Hayashi also teaches that an optional and important aspect of his invention is that the blending device imparts high mechanical energy to such an extent that sufficient force is applied to the copolymer chains to cause scission or breakage thereof. This scission is said to be useful when the block copolymer is of higher molecular weight than that which is desired. As opposed to being an advantage, Applicant has found this scission to be a disadvantage. Further, applicant has found that in addition to scission, imparting high mechanical energy causes coupling and crosslinking of the base polymer causing a certain portion of the resultant functionalized polymer to have a significantly higher molecular weight than the initial polymer. Because of coupling, crosslinking and scission, the functionalized polymer produced by the reaction of the polymers and the functionalization agent upon imparting high mechanical energy has a broad molecular weight distribution. The rate at which polymers degrade while in service as a lubricating oil viscosity index improver is a strong function of the polymer's molecular weight with high molecular weight polymers degrading much more rapidly than lower molecular weight polymers. The "thickening effect" is also a strong function of molecular weight with high molecular weight polymers having a much greater effect on composition viscosity than low molecular weight polymers. A polymeric viscosity index improver with a broad molecular weight distribution will therefore lose thickening effect more rapidly as the polymer ages in service than a viscosity index improver with a narrow molecular weight distribution. It is therefore very desirable to have a viscosity index improver which has a narrow molecular weight range.

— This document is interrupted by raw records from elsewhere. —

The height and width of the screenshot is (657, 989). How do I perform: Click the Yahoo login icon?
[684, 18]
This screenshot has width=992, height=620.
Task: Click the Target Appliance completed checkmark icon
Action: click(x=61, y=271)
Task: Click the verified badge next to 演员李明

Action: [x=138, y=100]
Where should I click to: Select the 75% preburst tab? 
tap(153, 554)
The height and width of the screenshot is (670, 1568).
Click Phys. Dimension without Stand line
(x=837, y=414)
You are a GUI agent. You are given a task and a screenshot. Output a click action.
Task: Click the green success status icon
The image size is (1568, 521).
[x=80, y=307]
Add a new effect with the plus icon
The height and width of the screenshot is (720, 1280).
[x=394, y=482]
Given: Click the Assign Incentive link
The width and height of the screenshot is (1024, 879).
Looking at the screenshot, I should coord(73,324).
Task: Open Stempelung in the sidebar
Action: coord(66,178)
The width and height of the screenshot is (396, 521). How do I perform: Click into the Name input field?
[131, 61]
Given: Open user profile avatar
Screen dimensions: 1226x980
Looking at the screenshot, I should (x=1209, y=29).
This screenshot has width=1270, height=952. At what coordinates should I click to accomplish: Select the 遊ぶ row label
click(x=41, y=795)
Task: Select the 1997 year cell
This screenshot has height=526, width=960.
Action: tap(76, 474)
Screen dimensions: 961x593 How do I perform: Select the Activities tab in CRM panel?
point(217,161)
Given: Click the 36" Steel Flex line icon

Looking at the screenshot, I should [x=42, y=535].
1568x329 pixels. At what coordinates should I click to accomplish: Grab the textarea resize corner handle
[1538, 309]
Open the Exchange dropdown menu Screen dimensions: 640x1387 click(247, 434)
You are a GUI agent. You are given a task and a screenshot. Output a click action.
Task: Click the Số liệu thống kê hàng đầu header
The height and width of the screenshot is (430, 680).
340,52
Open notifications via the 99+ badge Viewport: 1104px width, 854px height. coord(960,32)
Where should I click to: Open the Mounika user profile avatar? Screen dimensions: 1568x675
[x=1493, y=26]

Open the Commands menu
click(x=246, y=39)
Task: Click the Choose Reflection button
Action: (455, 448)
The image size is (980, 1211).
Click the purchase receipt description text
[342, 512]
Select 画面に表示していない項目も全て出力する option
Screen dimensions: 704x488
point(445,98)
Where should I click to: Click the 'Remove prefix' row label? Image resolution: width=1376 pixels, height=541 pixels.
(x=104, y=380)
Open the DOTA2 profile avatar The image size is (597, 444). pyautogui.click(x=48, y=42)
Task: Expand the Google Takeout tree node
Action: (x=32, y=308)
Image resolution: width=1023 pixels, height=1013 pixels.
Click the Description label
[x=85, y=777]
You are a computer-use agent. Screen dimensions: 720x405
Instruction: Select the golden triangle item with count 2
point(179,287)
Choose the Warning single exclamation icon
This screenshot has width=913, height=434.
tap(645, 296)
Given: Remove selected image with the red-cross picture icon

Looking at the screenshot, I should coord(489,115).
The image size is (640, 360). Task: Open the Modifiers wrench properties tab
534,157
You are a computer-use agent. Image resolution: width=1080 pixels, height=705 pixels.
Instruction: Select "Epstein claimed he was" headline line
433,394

An advantage of Hayashi's process is that it may be carried out in a conventional extruder at a relatively high throughput when compared to solution functionalization processes. A process having this advantage, with a reduced level of scission, crosslinking and coupling is needed for the production of lubricating oil viscosity index improvers-dispersants.
It is therefore an objective of this invention to provide a process to produce a lubricating oil viscosity index improver-dispersant in which the resultant viscosity index improver-dispersant has a reduced level of scission, crosslinking and coupling.